▸ **THE DATA**:
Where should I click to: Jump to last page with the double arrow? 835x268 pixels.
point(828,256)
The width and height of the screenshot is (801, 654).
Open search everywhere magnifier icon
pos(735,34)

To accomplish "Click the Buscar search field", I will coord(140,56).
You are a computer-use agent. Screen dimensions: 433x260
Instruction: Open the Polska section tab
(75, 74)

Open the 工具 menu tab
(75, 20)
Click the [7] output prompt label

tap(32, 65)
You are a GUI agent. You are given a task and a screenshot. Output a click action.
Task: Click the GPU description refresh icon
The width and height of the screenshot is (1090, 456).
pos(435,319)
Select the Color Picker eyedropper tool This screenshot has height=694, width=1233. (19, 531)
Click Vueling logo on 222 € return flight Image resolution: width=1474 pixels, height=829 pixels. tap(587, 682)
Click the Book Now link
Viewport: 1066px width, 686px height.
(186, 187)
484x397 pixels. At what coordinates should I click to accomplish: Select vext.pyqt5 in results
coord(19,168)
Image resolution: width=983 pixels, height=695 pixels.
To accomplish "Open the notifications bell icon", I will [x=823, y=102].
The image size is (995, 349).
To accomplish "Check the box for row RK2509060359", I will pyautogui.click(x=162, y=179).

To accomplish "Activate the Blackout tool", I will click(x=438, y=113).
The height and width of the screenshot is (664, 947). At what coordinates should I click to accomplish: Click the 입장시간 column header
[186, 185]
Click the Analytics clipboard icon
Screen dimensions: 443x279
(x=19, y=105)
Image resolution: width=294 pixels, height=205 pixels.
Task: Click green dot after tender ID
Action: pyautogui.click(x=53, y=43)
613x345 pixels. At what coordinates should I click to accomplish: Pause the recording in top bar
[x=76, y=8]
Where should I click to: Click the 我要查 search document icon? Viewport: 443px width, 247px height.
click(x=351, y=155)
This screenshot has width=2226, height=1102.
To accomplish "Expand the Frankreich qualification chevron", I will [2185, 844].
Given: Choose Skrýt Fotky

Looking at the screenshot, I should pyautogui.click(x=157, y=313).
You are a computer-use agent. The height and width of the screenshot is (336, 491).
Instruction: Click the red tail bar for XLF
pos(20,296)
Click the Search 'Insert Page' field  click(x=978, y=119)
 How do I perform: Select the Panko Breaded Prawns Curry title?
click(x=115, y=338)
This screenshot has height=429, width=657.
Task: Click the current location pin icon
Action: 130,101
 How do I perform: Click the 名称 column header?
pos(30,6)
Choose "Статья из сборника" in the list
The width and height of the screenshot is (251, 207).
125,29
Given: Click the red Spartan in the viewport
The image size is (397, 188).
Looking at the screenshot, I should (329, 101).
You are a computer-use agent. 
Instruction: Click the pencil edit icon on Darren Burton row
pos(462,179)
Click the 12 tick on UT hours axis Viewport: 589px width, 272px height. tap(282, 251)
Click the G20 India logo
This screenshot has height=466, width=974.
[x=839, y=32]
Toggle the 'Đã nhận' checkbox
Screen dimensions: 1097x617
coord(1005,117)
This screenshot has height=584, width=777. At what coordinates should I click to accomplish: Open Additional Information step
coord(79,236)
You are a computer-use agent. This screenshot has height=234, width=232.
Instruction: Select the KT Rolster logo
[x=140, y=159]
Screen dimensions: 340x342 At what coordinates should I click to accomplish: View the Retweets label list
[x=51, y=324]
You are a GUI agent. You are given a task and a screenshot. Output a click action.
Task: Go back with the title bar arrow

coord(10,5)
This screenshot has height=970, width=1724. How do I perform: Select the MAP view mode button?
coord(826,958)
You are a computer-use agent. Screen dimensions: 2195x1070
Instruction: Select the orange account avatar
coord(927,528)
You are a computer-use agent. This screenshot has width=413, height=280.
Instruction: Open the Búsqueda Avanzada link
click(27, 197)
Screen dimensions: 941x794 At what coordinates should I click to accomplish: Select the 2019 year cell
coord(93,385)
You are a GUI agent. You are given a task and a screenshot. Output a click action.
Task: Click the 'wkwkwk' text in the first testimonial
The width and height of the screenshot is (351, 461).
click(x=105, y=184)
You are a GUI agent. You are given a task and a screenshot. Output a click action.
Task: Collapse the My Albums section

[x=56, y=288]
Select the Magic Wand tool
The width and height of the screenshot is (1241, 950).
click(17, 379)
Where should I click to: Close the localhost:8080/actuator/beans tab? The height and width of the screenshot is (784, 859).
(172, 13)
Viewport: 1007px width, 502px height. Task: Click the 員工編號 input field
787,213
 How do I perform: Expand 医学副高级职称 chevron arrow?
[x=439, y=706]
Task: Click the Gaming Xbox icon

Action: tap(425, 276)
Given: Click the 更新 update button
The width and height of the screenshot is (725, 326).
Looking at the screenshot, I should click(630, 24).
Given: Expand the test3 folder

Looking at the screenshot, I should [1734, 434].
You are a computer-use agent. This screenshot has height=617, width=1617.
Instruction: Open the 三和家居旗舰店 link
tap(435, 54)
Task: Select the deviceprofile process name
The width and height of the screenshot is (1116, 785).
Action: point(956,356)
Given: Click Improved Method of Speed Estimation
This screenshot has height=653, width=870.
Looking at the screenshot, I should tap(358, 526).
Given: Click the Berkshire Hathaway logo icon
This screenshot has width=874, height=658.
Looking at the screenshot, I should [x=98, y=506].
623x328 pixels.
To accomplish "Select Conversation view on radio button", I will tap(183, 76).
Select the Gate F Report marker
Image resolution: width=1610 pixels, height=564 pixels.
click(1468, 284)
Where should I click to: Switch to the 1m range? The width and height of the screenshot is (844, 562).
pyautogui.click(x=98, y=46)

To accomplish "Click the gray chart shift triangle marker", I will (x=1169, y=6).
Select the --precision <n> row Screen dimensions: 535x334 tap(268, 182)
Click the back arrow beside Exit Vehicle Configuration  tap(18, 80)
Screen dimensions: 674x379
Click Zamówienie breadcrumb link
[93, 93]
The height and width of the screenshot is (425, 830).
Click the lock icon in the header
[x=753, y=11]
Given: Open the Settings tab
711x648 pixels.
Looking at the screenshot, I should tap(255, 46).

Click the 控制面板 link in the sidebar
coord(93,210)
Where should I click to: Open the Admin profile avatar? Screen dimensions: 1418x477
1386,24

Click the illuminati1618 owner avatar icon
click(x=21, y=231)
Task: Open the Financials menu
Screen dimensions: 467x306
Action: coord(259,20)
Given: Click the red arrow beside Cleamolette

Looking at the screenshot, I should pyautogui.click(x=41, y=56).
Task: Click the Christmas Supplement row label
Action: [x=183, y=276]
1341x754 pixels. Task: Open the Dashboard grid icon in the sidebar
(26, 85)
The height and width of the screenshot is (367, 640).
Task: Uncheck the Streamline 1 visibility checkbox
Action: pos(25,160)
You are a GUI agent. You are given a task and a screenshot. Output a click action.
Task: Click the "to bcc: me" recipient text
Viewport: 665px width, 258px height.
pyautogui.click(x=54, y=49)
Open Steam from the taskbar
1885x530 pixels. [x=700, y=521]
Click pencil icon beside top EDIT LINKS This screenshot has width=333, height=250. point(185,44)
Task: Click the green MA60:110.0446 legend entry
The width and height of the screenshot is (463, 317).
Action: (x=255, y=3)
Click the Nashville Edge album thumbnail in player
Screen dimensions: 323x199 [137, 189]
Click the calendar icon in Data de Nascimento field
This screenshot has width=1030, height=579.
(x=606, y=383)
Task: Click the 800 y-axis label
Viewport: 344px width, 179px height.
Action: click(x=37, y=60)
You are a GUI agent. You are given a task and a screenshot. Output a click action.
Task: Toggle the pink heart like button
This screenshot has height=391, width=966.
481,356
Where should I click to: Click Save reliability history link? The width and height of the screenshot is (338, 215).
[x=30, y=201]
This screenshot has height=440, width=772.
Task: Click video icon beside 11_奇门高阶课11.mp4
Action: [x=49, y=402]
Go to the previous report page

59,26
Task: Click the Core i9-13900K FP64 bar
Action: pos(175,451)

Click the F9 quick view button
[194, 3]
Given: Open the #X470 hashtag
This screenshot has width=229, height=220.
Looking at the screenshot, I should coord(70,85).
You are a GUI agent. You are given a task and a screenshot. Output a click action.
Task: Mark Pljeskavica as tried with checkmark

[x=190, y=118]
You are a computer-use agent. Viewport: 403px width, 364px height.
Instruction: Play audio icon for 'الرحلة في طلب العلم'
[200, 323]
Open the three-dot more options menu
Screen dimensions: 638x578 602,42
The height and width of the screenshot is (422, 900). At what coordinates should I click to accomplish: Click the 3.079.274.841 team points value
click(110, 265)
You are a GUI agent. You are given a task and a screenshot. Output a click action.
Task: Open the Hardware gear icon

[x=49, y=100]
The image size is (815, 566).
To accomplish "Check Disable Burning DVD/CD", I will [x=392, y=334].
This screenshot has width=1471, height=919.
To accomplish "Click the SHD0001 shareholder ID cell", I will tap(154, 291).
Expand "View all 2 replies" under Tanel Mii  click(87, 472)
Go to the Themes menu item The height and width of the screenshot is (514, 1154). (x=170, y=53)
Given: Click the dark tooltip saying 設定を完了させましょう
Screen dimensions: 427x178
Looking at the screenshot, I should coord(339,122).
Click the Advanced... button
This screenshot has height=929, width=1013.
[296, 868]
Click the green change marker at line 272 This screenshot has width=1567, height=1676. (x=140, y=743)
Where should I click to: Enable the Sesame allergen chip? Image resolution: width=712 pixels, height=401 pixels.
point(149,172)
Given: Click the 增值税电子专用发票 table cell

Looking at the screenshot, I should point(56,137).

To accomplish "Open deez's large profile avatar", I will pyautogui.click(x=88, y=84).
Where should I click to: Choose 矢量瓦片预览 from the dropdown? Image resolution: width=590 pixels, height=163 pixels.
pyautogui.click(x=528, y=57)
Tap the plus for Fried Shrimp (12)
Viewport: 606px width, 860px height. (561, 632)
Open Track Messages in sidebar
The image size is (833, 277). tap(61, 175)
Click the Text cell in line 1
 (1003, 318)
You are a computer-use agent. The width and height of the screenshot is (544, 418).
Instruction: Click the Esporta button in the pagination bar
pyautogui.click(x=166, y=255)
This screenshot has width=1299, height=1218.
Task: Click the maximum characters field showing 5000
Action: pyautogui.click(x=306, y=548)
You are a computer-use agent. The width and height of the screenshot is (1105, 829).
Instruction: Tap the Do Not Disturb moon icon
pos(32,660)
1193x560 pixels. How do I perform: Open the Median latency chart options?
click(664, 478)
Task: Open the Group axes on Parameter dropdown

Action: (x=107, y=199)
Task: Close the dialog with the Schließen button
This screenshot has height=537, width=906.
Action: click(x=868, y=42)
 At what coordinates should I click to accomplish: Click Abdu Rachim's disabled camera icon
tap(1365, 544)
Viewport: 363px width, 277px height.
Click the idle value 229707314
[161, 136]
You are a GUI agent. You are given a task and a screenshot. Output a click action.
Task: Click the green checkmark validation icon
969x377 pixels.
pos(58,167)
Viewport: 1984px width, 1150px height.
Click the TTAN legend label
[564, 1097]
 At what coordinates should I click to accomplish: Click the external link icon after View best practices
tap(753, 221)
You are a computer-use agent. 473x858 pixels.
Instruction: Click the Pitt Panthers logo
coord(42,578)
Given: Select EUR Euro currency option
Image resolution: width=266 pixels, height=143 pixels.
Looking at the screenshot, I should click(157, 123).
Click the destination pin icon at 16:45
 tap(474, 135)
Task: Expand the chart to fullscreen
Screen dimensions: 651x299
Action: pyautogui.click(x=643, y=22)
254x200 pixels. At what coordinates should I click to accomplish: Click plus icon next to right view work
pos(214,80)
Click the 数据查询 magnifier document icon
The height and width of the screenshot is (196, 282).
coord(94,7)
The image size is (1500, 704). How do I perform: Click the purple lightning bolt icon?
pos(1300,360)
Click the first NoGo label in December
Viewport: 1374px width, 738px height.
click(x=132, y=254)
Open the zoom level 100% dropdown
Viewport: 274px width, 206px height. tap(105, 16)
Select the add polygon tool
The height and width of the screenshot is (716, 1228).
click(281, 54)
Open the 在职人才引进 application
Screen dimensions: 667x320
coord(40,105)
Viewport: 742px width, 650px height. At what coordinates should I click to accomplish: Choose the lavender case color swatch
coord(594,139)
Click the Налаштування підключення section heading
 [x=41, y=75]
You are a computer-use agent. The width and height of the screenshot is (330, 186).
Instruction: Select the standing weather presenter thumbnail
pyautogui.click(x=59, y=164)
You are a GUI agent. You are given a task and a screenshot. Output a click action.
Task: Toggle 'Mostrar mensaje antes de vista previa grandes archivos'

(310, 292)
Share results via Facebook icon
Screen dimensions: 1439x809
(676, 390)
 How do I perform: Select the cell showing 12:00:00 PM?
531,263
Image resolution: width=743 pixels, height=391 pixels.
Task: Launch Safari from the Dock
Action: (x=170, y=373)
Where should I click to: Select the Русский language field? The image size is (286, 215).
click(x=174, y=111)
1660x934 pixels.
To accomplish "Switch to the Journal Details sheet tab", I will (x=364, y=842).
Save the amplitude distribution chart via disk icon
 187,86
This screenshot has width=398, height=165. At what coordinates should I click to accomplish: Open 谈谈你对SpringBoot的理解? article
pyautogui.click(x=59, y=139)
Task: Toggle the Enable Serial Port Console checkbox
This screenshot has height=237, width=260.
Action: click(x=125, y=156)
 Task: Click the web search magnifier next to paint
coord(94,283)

▸ **YOUR OBJECTIVE**:
Repeat the records verbatim, from the line containing "Given: Expand the test3 folder" through the line containing "Action: [x=183, y=276]", both included.

▸ **RESPONSE BELOW**:
Given: Expand the test3 folder

Looking at the screenshot, I should [1734, 434].
You are a computer-use agent. This screenshot has height=617, width=1617.
Instruction: Open the 三和家居旗舰店 link
tap(435, 54)
Task: Select the deviceprofile process name
The width and height of the screenshot is (1116, 785).
Action: point(956,356)
Given: Click Improved Method of Speed Estimation
This screenshot has height=653, width=870.
Looking at the screenshot, I should tap(358, 526).
Given: Click the Berkshire Hathaway logo icon
This screenshot has width=874, height=658.
Looking at the screenshot, I should [x=98, y=506].
623x328 pixels.
To accomplish "Select Conversation view on radio button", I will tap(183, 76).
Select the Gate F Report marker
Image resolution: width=1610 pixels, height=564 pixels.
click(1468, 284)
Where should I click to: Switch to the 1m range? The width and height of the screenshot is (844, 562).
pyautogui.click(x=98, y=46)

To accomplish "Click the gray chart shift triangle marker", I will (x=1169, y=6).
Select the --precision <n> row Screen dimensions: 535x334 tap(268, 182)
Click the back arrow beside Exit Vehicle Configuration  tap(18, 80)
Screen dimensions: 674x379
Click Zamówienie breadcrumb link
[93, 93]
The height and width of the screenshot is (425, 830).
Click the lock icon in the header
[x=753, y=11]
Given: Open the Settings tab
711x648 pixels.
Looking at the screenshot, I should tap(255, 46).

Click the 控制面板 link in the sidebar
coord(93,210)
Where should I click to: Open the Admin profile avatar? Screen dimensions: 1418x477
1386,24

Click the illuminati1618 owner avatar icon
click(x=21, y=231)
Task: Open the Financials menu
Screen dimensions: 467x306
Action: coord(259,20)
Given: Click the red arrow beside Cleamolette

Looking at the screenshot, I should pyautogui.click(x=41, y=56).
Task: Click the Christmas Supplement row label
Action: [x=183, y=276]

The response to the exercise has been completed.